### Extract:

----

As unlikely as it seems for a young man with a disability (Arthrogryposis Multiplex Congenita) that requires he walk with crutches Mohammad (not his real name) is a sports enthusiast who works out regularly at a gym near the CWS-organize group home where he lives in Jakarta along with 39 other teens. After inviting a few others to join him, he teaches them how to use gym equipment properly and safely and he coaches them in their weight training, which is his passion. Clearly, there is just no way he lets his disability slow him down.
Also, seemingly unlikely for a young man with an especially tragic history, Mohammad’s is enthusiasm is infectious and he seems to have boundless energy. At age 15 Mohammad left Afghanistan alone after his father was killed for converting to Christianity and the killer threatened his life as well. After finding his way to Indonesia through a difficult air and land journey that is well known to hundreds of young asylum seekers, he was referred by staff from the United Nations High Commissioner for Refugees, to live in a CWS-supported group home for unaccompanied and separated children, many of whom are Afghan, but none of whom are disabled.

----

### Given records:
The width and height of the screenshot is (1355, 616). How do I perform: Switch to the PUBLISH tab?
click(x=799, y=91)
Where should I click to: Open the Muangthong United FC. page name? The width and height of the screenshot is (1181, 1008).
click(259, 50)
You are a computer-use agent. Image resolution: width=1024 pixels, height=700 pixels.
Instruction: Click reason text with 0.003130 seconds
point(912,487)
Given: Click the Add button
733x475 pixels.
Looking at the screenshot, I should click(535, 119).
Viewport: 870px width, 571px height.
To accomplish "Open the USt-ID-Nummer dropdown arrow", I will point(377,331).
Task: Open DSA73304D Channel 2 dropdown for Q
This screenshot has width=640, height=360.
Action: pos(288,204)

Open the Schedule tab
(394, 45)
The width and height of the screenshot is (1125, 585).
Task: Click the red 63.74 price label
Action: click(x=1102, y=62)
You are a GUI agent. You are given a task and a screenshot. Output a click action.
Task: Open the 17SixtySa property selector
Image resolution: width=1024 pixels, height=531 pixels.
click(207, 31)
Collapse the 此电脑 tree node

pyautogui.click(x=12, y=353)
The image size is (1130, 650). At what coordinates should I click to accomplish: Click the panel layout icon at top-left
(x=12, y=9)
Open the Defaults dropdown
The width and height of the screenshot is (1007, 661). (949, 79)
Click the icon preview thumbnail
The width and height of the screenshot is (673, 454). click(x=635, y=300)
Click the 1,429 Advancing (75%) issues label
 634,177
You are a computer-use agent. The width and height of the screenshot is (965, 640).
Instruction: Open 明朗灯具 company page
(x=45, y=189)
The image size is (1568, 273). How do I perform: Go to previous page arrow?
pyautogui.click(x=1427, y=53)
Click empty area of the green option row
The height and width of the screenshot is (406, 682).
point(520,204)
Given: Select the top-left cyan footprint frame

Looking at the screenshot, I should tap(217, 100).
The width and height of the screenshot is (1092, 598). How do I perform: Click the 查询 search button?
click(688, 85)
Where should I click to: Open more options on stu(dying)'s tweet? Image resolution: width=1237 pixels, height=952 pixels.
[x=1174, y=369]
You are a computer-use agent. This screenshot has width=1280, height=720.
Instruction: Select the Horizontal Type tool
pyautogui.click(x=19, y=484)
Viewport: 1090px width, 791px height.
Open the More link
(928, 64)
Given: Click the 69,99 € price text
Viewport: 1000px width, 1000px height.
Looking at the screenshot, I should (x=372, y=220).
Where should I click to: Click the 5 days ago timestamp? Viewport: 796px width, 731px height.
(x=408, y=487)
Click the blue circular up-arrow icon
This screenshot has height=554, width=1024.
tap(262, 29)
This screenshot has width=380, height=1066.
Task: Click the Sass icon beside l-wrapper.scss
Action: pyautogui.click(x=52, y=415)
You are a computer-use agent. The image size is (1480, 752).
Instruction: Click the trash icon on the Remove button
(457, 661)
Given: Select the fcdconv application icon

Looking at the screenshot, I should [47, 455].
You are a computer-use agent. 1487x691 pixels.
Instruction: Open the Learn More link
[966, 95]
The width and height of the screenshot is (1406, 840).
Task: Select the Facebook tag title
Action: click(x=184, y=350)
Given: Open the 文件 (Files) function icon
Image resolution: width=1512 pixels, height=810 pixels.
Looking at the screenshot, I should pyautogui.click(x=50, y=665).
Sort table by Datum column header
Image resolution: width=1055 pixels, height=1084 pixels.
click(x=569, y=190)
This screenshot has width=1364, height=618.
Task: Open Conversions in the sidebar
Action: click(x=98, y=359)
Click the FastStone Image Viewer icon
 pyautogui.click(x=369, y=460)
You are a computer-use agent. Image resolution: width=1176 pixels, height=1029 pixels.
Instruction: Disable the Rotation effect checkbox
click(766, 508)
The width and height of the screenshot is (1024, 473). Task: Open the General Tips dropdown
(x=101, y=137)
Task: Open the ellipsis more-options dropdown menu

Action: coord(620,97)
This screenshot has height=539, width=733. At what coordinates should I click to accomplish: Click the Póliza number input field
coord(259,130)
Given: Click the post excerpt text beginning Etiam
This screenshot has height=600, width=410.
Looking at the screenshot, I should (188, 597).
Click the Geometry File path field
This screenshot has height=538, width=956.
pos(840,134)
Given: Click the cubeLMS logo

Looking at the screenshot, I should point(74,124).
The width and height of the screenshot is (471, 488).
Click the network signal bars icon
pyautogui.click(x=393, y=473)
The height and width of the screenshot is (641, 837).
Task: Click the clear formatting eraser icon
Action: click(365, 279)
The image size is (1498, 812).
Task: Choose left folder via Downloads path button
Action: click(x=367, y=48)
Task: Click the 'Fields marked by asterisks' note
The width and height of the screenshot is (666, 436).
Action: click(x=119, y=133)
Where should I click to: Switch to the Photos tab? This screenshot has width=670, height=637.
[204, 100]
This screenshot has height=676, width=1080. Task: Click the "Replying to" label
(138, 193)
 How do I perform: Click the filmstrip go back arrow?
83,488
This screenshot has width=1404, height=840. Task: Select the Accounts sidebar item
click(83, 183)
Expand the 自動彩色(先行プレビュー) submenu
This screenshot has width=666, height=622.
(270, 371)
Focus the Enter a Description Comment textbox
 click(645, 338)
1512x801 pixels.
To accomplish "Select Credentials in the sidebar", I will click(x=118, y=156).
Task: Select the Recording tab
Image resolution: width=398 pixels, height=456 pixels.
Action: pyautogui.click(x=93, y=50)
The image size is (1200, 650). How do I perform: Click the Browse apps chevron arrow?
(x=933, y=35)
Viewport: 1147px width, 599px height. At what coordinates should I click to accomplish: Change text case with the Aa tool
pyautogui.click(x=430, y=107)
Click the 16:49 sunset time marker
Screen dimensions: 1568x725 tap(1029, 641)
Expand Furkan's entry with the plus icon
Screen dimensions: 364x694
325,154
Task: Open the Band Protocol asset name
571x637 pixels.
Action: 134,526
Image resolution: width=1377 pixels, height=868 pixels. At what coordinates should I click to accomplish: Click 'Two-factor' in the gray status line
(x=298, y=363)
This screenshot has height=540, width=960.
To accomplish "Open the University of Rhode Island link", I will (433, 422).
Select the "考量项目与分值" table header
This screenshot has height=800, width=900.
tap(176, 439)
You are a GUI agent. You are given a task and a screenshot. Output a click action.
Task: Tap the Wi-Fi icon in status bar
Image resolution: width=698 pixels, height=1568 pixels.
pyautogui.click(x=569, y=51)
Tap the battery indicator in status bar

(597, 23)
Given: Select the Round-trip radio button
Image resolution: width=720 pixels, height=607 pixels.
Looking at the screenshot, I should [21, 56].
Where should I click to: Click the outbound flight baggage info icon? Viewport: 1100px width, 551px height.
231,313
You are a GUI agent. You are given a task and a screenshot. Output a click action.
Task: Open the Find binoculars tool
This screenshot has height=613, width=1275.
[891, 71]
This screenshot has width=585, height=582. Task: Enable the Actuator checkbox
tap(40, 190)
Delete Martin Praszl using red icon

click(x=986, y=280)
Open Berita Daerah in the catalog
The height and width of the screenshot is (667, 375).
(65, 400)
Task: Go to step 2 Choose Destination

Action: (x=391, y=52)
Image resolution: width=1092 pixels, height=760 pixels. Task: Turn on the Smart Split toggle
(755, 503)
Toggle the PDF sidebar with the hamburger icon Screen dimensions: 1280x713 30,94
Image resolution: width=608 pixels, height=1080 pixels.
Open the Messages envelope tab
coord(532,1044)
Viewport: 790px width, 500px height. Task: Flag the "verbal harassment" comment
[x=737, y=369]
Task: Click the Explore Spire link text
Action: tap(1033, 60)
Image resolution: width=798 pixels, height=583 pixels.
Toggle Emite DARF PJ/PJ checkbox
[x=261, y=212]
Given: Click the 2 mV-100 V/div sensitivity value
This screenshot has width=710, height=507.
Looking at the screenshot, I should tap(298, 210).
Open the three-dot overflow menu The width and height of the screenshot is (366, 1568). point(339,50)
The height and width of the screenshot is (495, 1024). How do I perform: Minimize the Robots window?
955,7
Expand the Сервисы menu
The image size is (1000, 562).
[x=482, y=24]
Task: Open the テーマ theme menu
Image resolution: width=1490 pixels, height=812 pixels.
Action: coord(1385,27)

----

### The problem:
Copy word for word the part of the passage about Mohammad that starts with "As unlikely as" and goes on through "slow him down.".

### The completed task:
As unlikely as it seems for a young man with a disability (Arthrogryposis Multiplex Congenita) that requires he walk with crutches Mohammad (not his real name) is a sports enthusiast who works out regularly at a gym near the CWS-organize group home where he lives in Jakarta along with 39 other teens. After inviting a few others to join him, he teaches them how to use gym equipment properly and safely and he coaches them in their weight training, which is his passion. Clearly, there is just no way he lets his disability slow him down.